Pornography has gone mainstream. The word pornography once evoked images of "dirty old men" in trench coats, and the "adult" industry was frequently associated with mobsters and dark back rooms. Adult entertainment companies are now traded on Wall Street, and through their cable subsidiaries, major US corporations (like AT&T and Time-Warner) have become some of the largest distributors of pornography in history. The stigma surrounding pornography and elicit sexuality has largely evaporated in many circles. For example, the movie Midnight Cowboy, which was released in 1969, initially garnered an X rating for its honest portrayal of a male hustler and the dark side of human sexuality. Twenty-five years later, Hollywood turned hardcore pornographer Larry Flynt into a likable poster-boy for constitutional rights.
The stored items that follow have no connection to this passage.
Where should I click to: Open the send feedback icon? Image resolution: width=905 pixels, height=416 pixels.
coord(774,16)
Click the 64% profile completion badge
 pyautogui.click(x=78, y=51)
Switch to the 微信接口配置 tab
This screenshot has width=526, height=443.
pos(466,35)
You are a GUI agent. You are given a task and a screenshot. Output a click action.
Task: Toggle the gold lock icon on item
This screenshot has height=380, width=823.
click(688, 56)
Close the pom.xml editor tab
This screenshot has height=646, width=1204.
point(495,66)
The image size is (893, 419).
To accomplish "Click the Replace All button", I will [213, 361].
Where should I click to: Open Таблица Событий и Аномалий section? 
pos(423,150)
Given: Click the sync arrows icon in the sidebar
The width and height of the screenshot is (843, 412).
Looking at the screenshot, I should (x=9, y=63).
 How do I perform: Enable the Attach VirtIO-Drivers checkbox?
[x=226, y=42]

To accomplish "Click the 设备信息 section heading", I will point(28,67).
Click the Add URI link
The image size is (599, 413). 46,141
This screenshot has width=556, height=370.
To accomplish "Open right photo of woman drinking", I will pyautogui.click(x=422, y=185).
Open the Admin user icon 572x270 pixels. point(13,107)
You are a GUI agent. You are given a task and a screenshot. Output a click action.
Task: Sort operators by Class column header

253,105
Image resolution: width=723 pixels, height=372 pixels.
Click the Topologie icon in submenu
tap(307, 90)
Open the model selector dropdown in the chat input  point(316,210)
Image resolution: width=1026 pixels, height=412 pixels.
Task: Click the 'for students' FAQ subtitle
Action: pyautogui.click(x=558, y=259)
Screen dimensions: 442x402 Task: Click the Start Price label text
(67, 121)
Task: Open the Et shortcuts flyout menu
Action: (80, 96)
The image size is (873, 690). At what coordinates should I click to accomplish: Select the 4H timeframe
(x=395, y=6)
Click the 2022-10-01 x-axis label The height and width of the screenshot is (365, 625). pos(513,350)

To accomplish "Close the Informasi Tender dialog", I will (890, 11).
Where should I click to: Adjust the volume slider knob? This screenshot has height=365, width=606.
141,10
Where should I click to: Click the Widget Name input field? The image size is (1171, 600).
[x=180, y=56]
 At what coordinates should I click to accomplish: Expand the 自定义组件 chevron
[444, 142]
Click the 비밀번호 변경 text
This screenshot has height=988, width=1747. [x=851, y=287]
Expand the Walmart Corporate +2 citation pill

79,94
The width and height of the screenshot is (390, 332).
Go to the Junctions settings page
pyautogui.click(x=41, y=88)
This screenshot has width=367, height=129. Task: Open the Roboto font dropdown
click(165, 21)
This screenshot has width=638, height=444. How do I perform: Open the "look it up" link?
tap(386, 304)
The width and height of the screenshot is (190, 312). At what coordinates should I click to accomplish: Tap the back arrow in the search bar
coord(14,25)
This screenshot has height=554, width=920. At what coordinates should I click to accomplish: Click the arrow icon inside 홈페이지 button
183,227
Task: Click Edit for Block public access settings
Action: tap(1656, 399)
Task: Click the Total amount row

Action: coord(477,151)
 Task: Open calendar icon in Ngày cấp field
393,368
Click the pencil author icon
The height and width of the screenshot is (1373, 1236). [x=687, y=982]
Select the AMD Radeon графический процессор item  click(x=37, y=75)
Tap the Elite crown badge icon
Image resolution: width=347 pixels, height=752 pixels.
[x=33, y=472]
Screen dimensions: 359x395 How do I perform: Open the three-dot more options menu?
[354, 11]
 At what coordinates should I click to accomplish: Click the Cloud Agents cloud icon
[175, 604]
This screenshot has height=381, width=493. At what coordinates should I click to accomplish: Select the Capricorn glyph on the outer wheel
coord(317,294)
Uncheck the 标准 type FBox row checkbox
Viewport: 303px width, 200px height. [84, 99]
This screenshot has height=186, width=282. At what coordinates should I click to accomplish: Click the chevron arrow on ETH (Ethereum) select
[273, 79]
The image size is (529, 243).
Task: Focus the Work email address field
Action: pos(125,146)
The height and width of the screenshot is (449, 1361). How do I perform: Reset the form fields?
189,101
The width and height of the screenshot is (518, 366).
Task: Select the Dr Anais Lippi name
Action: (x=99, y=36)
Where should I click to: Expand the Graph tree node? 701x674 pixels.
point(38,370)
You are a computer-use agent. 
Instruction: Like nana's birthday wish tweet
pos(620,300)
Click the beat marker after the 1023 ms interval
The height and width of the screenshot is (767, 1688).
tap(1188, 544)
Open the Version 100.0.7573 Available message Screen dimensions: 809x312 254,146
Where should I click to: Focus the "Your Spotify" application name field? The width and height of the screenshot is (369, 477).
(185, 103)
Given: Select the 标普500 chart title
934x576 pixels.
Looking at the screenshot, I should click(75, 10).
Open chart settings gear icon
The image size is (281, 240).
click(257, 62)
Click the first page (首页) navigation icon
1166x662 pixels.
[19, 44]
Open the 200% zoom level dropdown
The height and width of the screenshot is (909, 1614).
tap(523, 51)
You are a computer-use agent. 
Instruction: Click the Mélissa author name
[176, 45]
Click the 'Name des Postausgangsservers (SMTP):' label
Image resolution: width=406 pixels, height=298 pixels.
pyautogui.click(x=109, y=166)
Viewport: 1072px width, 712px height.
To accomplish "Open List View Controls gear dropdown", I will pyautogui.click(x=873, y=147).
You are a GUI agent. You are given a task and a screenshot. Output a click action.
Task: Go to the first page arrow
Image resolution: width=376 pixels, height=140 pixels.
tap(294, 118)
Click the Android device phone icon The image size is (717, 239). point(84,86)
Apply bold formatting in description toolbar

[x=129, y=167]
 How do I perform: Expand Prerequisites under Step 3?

Aside from being more accepted, pornography has also become more accessible. Indulging in porn often used to require traveling to seedy stores in questionable parts of town. Now one can view sexual movies anonymously and in the comfort of one's own home with the touch of a TV remote control. Adult bookstores and "gentlemen's clubs" (and I use the term "gentlemen" loosely) are now ubiquitous parts of the urban landscape. Indeed, the Senate Judiciary Committee revealed that adult bookstores in America now outnumber McDonald's restaurants by a ratio of three to one. And if that weren't enough, the Internet came along and became the sex addict's super-drug, the gateway to any and every fantasy, no matter how bizarre or deviant.
Finally, and perhaps most tragically, many (not just voices within the porn industry) would have you believe that "adult entertainment" isn't a problem for teenagers because it's being consumed exclusively by adults. Nothing could be farther from the truth. Several studies have confirmed that the overwhelming majority of people are first exposed to pornography while they are children or teenagers.
In numerous cities, blocked out adult cable channels are scrambled so poorly that they leave little to the imagination. To make matters worse, the U.S. Supreme Court recently ruled that cable companies have the free speech right to broadcast adult programs at all hours of the day. The scrambling is irrelevant anyway if a teen's parents or friends have access to adult channels on their televisions. Discarded pornography likewise frequently ends up in the hands of teenagers. Of course if teens were unable to view it these ways, they could at any time find an unprotected computer and breeze past the warning pages on adult Internet sites. And they do.
Frighteningly, like adults, the experiences of teenagers who indulge in pornography are becoming normalized, meaning that society and their peers no longer always see pornography as deviant or even undesirable. Even many adolescent females are beginning to see pornography as another routine part of human sexuality.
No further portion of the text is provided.